Series · ML Math Derivations · Chapter 20

ML Math Derivations (20): Regularization and Model Selection

The series finale: from the bias-variance decomposition to L1/L2 geometry, dropout as a sub-network sampler, k-fold CV, AIC/BIC, VC bounds, and the modern double-descent phenomenon that broke classical theory.

What This Article Covers

A 100-million-parameter network trained on 50,000 images should overfit catastrophically. Modern deep networks generalise anyway. Why? Two ingredients: regularisation (techniques that constrain capacity) and generalisation theory (mathematics that says when learning works at all). This article is the closing chapter of the series, and we use it to gather every tool we have built — least squares, MAP estimation, optimisation, EM, neural networks — and turn them on the deepest open question in the field: why does learning generalise?

Roadmap.

  1. The bias-variance decomposition and the generalisation gap.
  2. L2 / L1 / elastic-net penalties — three views: optimisation, geometry, Bayesian prior.
  3. Dropout as a $2^M$-network ensemble and as adaptive L2.
  4. Early stopping = adaptive ridge with $\lambda_{\text{eff}} \propto 1/t$.
  5. Model selection: K-fold CV, AIC, BIC.
  6. VC dimension, PAC learning, and the modern double-descent puzzle.

Prerequisites. Calculus, probability (expectation, variance), linear algebra, gradient descent. Parts 1-4 of this series cover the math; Part 5 (linear regression), Part 6 (logistic regression), and Part 19 (neural networks) provide the models we will regularise.


1. Overfitting and the Bias-Variance Decomposition

1.1 Empirical vs Expected Risk

The training error and the true error you actually care about are not the same object:

$$ \hat{R}(f) = \frac{1}{N}\sum_{i=1}^{N} \ell(f(\mathbf{x}_i), y_i), \qquad R(f) = \mathbb{E}_{(\mathbf{x},y)\sim\mathcal D}\bigl[\ell(f(\mathbf{x}), y)\bigr]. \tag{1} $$

The generalisation gap is $R(f) - \hat{R}(f)$. Overfitting means the gap is large; underfitting means even $\hat R$ is large.

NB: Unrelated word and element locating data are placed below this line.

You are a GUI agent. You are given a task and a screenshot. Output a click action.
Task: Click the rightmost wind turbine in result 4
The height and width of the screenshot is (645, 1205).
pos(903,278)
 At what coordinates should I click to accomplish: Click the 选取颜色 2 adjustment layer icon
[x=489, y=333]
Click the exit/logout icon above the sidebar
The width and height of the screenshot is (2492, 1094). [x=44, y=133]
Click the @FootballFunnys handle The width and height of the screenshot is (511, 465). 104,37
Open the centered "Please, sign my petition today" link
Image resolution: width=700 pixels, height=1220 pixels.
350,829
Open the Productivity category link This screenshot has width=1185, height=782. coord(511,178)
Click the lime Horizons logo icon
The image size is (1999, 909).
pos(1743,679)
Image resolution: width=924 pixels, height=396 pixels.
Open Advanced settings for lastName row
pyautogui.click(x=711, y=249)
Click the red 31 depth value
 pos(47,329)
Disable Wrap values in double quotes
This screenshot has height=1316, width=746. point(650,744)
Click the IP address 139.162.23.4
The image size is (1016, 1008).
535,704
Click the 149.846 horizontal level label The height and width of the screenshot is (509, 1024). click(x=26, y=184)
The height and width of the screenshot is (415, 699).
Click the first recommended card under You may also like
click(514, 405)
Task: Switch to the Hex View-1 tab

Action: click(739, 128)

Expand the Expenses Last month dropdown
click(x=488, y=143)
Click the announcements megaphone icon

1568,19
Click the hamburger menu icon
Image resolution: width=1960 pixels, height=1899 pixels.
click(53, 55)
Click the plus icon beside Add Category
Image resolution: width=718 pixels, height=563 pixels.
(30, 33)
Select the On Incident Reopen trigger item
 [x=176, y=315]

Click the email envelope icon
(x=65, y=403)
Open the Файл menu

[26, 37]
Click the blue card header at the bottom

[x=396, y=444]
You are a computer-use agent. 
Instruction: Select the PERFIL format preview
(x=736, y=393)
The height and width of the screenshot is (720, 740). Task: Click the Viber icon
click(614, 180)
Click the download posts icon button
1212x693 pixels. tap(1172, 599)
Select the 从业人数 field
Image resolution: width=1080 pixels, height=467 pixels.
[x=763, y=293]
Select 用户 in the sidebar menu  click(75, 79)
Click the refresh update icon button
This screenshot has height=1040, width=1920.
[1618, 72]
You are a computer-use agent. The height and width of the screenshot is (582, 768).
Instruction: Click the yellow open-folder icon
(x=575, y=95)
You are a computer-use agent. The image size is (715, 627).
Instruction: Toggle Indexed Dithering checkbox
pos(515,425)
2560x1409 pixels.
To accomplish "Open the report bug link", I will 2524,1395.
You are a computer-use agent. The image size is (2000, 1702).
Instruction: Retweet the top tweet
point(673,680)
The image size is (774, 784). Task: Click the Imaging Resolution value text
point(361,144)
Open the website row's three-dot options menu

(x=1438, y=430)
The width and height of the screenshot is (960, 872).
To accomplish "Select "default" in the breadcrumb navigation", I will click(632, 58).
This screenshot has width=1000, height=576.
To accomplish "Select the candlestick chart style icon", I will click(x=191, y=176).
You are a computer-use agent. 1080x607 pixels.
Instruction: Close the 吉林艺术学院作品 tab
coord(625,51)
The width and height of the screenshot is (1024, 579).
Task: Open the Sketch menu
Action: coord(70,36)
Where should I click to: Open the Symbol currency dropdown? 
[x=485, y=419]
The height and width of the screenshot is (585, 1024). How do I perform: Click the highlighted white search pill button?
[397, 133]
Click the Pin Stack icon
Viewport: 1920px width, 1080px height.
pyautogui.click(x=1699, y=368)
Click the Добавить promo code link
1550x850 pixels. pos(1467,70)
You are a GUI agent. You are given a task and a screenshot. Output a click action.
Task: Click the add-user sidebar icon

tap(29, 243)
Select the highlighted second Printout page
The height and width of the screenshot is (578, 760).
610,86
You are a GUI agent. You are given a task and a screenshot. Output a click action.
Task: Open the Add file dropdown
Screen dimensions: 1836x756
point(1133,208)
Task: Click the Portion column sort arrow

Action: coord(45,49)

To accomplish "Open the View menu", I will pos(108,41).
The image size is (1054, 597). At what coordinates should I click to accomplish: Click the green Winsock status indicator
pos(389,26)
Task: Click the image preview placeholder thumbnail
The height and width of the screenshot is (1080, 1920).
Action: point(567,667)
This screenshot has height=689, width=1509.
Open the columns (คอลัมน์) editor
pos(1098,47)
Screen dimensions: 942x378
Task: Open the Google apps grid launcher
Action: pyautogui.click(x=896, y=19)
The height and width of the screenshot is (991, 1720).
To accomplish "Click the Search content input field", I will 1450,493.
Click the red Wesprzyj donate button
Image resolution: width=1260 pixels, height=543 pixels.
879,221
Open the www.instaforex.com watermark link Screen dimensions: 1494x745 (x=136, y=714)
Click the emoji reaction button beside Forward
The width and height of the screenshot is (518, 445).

1.2 Bias-Variance Decomposition

Pick a fixed test point $\mathbf{x}$, draw a fresh training set $S$, fit a regressor $f_S$, and look at the expected squared error. Define the average prediction $\bar f(\mathbf{x}) = \mathbb{E}_S[f_S(\mathbf{x})]$. Adding and subtracting $\bar f$:

$$ \mathbb{E}S\bigl[(f_S(\mathbf{x}) - y)^2\bigr] = \underbrace{(\bar f(\mathbf{x}) - f^\star(\mathbf{x}))^2}{\text{Bias}^2}

  • \underbrace{\mathbb{E}S\bigl[(f_S(\mathbf{x}) - \bar f(\mathbf{x}))^2\bigr]}{\text{Variance}}
  • \underbrace{\sigma^2}_{\text{Noise}}. \tag{2} $$

The cross terms vanish because $\mathbb{E}_S[f_S - \bar f] = 0$ and the noise is independent of $f_S$.

TermDriven byHigh when…
Bias$^2$MisspecificationModel too simple (underfitting)
VarianceEstimation noiseModel too complex (overfitting)
$\sigma^2$DataAlways present (irreducible)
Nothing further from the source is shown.